-- Selection --

* * * * * * * * *

Each client should repeatedly send health checks to the coordinator. Clients are assigned a score determined by the Coordinator using the trainer_healthy_score_by_witnesses method. This score increases as a client sends the required data to be added to the participants' bloom filters, allowing the Coordinator to confirm that the client is actively participating in the training.

A client also sends a list of other clients it considers unhealthy to the server using the HealthCheck message. The Coordinator processes this information to determine whether those clients are healthy. Clients deemed inactive or non-participatory are marked for removal in the next round.

Centralized Backend

In this Backend, the Coordinator is owned and ticked forwards by a Server that communicates via clients over TCP.

* * * * * * * * *

-- Supplied material --
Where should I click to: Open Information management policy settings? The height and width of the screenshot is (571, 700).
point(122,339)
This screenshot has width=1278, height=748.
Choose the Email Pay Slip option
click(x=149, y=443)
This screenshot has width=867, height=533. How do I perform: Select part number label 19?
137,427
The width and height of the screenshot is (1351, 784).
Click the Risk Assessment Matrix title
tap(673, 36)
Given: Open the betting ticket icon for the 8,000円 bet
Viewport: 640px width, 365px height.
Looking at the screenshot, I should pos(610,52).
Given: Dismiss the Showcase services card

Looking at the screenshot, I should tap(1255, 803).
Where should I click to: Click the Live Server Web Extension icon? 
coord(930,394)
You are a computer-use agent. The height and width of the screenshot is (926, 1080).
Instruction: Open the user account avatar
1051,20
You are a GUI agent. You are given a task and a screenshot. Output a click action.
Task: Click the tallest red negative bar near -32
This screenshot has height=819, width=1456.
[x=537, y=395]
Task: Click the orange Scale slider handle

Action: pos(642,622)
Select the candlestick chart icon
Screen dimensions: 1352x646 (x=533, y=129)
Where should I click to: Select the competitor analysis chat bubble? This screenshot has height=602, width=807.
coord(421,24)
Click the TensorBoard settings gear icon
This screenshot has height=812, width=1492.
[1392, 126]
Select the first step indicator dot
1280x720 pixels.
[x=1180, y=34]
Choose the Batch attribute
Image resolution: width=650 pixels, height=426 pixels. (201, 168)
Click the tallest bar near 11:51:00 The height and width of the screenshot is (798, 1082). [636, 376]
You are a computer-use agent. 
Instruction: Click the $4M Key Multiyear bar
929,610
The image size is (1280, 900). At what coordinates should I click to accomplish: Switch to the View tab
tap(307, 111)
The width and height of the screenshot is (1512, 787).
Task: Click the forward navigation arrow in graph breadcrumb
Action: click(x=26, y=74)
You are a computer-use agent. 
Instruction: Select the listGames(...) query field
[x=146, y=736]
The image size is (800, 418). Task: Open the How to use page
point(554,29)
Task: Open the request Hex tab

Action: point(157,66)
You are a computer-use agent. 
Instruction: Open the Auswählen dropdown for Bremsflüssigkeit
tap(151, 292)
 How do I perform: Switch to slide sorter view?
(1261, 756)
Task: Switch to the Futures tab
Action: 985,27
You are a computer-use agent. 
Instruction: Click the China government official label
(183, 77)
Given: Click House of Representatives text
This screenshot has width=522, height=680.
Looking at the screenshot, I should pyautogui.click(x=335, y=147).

* * * * * * * * *

-- Stated goal --
Reproduce the passage on client health checks word for word, from "Each client should" up to and including "clients over TCP.".

-- Full response --
Each client should repeatedly send health checks to the coordinator. Clients are assigned a score determined by the Coordinator using the trainer_healthy_score_by_witnesses method. This score increases as a client sends the required data to be added to the participants' bloom filters, allowing the Coordinator to confirm that the client is actively participating in the training.

A client also sends a list of other clients it considers unhealthy to the server using the HealthCheck message. The Coordinator processes this information to determine whether those clients are healthy. Clients deemed inactive or non-participatory are marked for removal in the next round.

Centralized Backend

In this Backend, the Coordinator is owned and ticked forwards by a Server that communicates via clients over TCP.